Se dice que durante las Guerras del Opio de mediados del siglo XIX, China llegó a contar hasta un millón de adictos. Antes de la droga, el imperio británico no había encontrado qué venderle al gigante asiático, nada parecía interesarle y por el contrario Gran Bretaña debía pagar con plata el té exigido por su puntual ciudadanía. Su balanza comercial era una calamidad hasta que comenzó a venderle aquella droga al pueblo chino.
Cientos de miles cayeron en sus garras. En verdad que no los culpo: me imagino aquella ingente proporción de siervos produciendo arroz y más arroz para colmar a la imperiosa burocracia y de pronto el alivio de la droga, bálsamo que vino a hacer estragos en las finanzas chinas: toda la plata que se había ganado con la venta del té volvió a manos inglesas. El emperador castigó severamente, autoritariamente, a todo adicto al opio y a los dueños de fumaderos clandestinos. Pero ¿podía culparlos? A mi me parece que todo aquel que prefiere los ensueños de la droga a la dura realidad es porque no juega en esta un papel preponderante —o activo. Me parece entonces que no hay que echar la culpa de las adicciones a las drogas sino a la situación del individuo que ha decidido extraviarse en ellas. La pregunta que habría que hacerse es por qué tal individuo no puede ser feliz, como los otros, a partir de las suaves drogas del espíritu brindadas por la religión o por la parafernalia de los escaparates de nuestras sociedades de consumo. ¿Qué sucede a estos sujetos que rechazan “lo real” a favor de los sueños de opio? En palabras de Allen Ginsberg:
“… ¿Qué esfinge de cemento y aluminio abrió sus cráneos y devoró sus cerebros y su imaginación? ¡Moloch! ¡Soledad! ¡Inmundicia! ¡Ceniceros y dólares inalcanzables! ¡Niños gritando bajo las escaleras! ¡Muchachos sollozando en ejércitos! ¡Ancianos llorando en los parques! ¡Moloch! ¡Moloch! ¡Pesadilla de Moloch! ¡Moloch el sin amor! ¡Moloch mental! ¡Moloch el pesado juez de los hombres! ¡Moloch la prisión incomprensible! ¡Moloch la desalmada cárcel de tibias cruzadas y congreso de tristezas! ¡Moloch cuyos edificios son juicio! ¡Moloch la vasta piedra de la guerra!…”

Material de origen:
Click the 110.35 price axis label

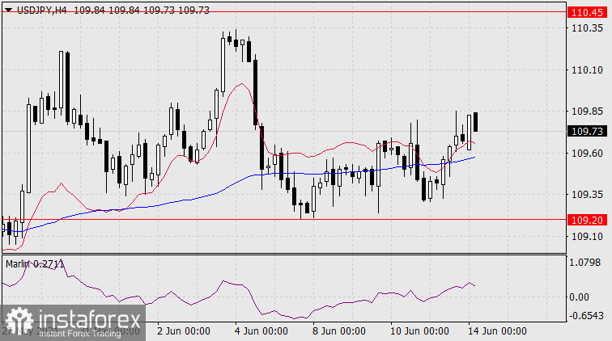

--

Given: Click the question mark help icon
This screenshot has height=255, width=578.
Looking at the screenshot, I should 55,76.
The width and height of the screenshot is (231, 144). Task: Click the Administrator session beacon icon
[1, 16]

* * *

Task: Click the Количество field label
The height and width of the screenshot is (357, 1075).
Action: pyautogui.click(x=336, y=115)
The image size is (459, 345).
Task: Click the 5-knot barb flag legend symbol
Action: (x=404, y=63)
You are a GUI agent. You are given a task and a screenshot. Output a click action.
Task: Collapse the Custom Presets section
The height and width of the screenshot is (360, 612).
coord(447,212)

Instrucciones de trabajo:
(1) Según el texto sobre las Guerras del Opio, ¿cuántos adictos se dice que llegó a contar China?
(2) Continúa el texto sobre las Guerras del Opio después de la cita de Allen Ginsberg con que termina.
Las filas son un material aparte, independiente del texto.

Respuestas dadas:
(1) Hasta un millón de adictos.

(2)
La misma declaración tendría que hacerse respecto a nuestros jóvenes. No sobre aquellos que usan marihuana, droga blanda que no hace daño a nadie, sino de los olvidados del activo o del cemento. En la mayoría de sus casos encontraremos un origen de violencia y redes familiares desbastadas. No importa entonces frenar la venta de drogas porque siempre habrá sustancias al alcance de quienes las necesiten como una religión. La guerra es una lucha absurda y criminal que mantiene millonarios a los vendedores de armas.
A los adictos que lo deseen debe brindárseles ayuda —nada más cristiano en países como el nuestro. Pero debemos recordar que no son niños y que la droga puede ser el camino a través del cual se enfrenten al dolor de la existencia, aquél que ninguna iglesia podrá borrar jamás. Y en este punto es necesario promover una nueva tolerancia respecto de la religión de los adictos: nadie despierta a la realidad si no se encuentra preparado. En palabras de Burroughs:
“Desperté de la Enfermedad a los cuarenta y cinco años, sereno, cuerdo y en bastante buen estado de salud, a no ser por un hígado algo resentido y ese aspecto de llevar la carne de prestado que tienen todos los que sobreviven a la Enfermedad…”
No estamos tratando con niños. No es necesario un Estado paternal-prohibicionista sino uno que pueda brindar horizontes de futuro y la ayuda necesaria a quienes se les dificulte encontrar un lugar digno en el todo social. No necesitamos que se nos digan qué hacer. Un Estado prohibitivo es aquél que no confía en que los individuos puedan encontrar el camino ellos mismos, a pesar de sus rodeos o de que sus decisiones puedan parecernos un error.